▶ **SOURCE PASSAGE**:
Next, you can plot how the norm of Fourier components of the embedding changes during training:

# Plot every 200 epochs so it's not overwhelming
get_metrics(model, metric_cache, fourier_embed, "fourier_embed")

utils.animate_lines(
    metric_cache["fourier_embed"][::2],
    snapshot_index=epochs[::2],
    snapshot="Epoch",
    hover=fourier_basis_names,
    animation_group="x",
    title="Norm of Fourier Components in the Embedding Over Training",
)
Click to see the expected output

Exercise - Examine the SVD of $W_E$

Difficulty: 🔴⚪⚪⚪⚪
Importance: 🔵🔵🔵⚪⚪
You should spend up to 5-10 minutes on this exercise.

We discussed $W_E \approx F^T S V^T$ as being a good approximation to the SVD, but what happens when we actually calculate the SVD?

You should fill in the following function, which returns the singular values from the singular value decomposition of $W_E$ at an intermediate point in training. (Remember to remove the last row of $W_E$, which corresponds to the bias term.) PyTorch has an SVD function (torch.svd) which you should use for this.

def embed_SVD(model: HookedTransformer) -> Tensor:
    """
    Returns vector S, where W_E = U @ diag(S) @ V.T in singular value decomp.
    """
    raise NotImplementedError()


tests.test_embed_SVD(embed_SVD, model)
get_metrics(model, metric_cache, embed_SVD, "embed_SVD")

utils.animate_lines(
    metric_cache["embed_SVD"],
    snapshot_index=epochs,
    snapshot="Epoch",
    title="Singular Values of the Embedding During Training",
    xaxis="Singular Number",
    yaxis="Singular Value",
)
Click to see the expected output
Solution
def embed_SVD(model: HookedTransformer) -> Tensor:
    """
    Returns vector S, where W_E = U @ diag(S) @ V.T in singular value decomp.
    """
    U, S, V = t.svd(model.W_E[:, :-1])
    return S

Can you interpret what's going on in this plot?

Interpretation

At first, our SVD values are essentially random. Throughout training, the smaller singular values tend to zero, while the singular values corresponding to the key frequencies increase. Eventually, the graph demonstrates a sparse matrix, with all singular values zero except for those corresponding to the key frequencies.

Note - after this point, there are no more exercises. The content just consists of plotting and interpreting/discussing results.

Development of computing trig components

In previous exercises, we've projected our logits or neuron activations onto 2D Fourier basis directions corresponding to $\cos(\omega_k(x+y))$ and $\sin(\omega_k(x+y))$ for each of the key frequencies $k$. We found that these directions explained basically all of the model's performance.

Here, we'll do the same thing, but over time, to see how the model learns to compute these trig components. The code is all provided for you below (it uses some functions you wrote in earlier sections).

The activations are first centered, then their sum of squares is taken, and then the Fourier components are extracted and we see what fraction of variance they explain. This is then averaged across the "output dimension" (which is neurons in the case of the neuron activations, or output classes in the case of the logits).

def tensor_trig_ratio(model: HookedTransformer, mode: str):
    """

▶ **TASK INSTRUCTIONS**:
**a.** In the tutorial excerpt on Fourier components during training, what happens to the smaller singular values of the embedding as training proceeds?
**b.** Continue the tutorial excerpt on Fourier components during training from the point at which it stops.

▶ **SUPPLIED INFORMATION**:
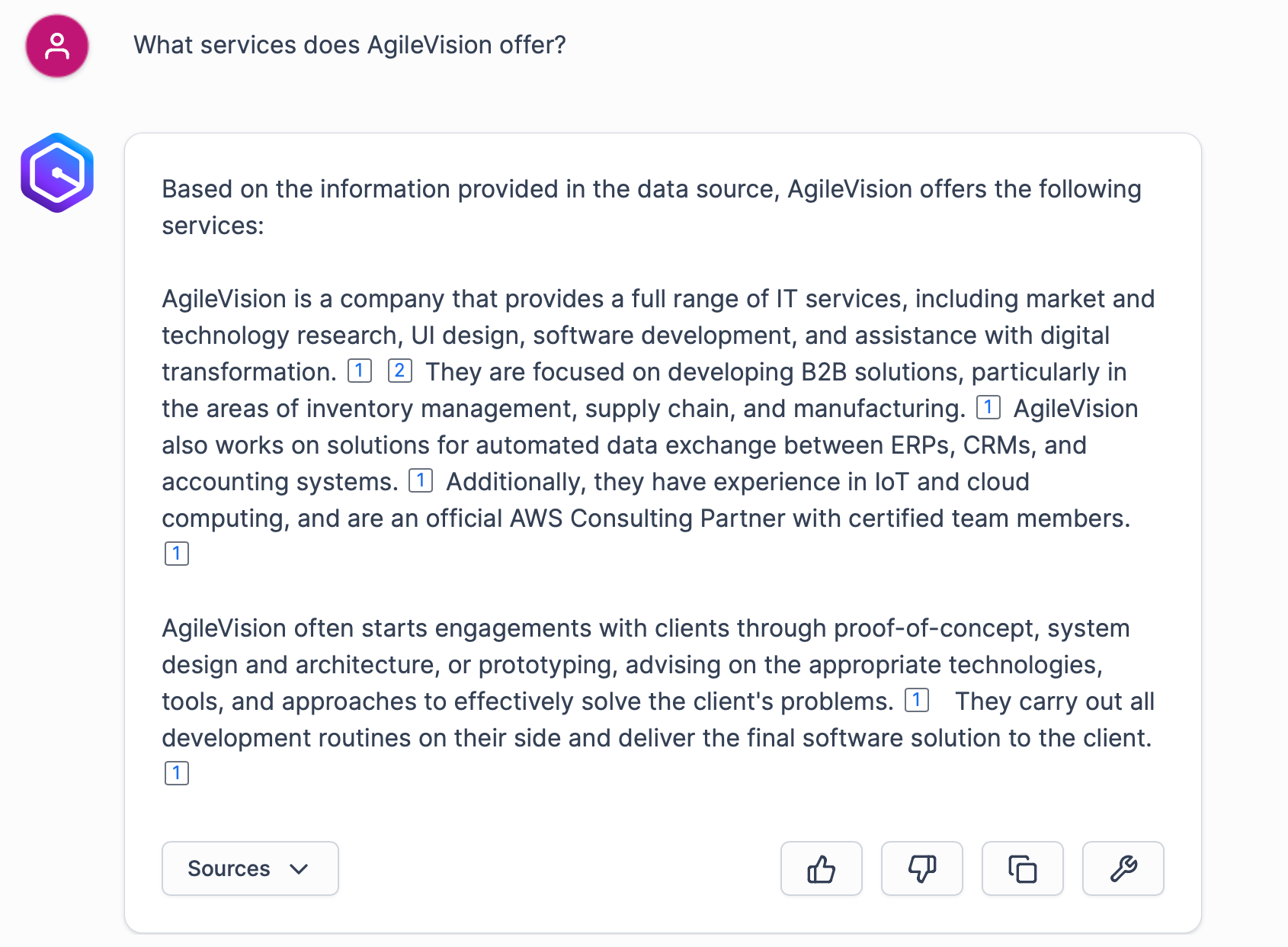Click the question "What services does AgileVision offer?"

click(x=350, y=45)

▶ **ANSWERS BY TASK**:
**a.** They tend to zero.

**b.**
    Returns the fraction of variance of the (centered) activations which is explained by the Fourier
    directions corresponding to cos(ω(x+y)) and sin(ω(x+y)) for all the key frequencies.
    """
    logits, cache = model.run_with_cache(all_data)
    logits = logits[:, -1, :-1]
    if mode == "neuron_pre":
        tensor = cache["pre", 0][:, -1]
    elif mode == "neuron_post":
        tensor = cache["post", 0][:, -1]
    elif mode == "logit":
        tensor = logits
    else:
        raise ValueError(f"{mode} is not a valid mode")

    tensor_centered = tensor - einops.reduce(tensor, "xy index -> 1 index", "mean")
    tensor_var = einops.reduce(tensor_centered.pow(2), "xy index -> index", "sum")
    tensor_trig_vars = []

    for freq in key_freqs:
        cos_xplusy_direction, sin_xplusy_direction = get_trig_sum_directions(freq)
        cos_xplusy_projection_var = (
            project_onto_direction(tensor_centered, cos_xplusy_direction.flatten()).pow(2).sum(0)
        )
        sin_xplusy_projection_var = (
            project_onto_direction(tensor_centered, sin_xplusy_direction.flatten()).pow(2).sum(0)
        )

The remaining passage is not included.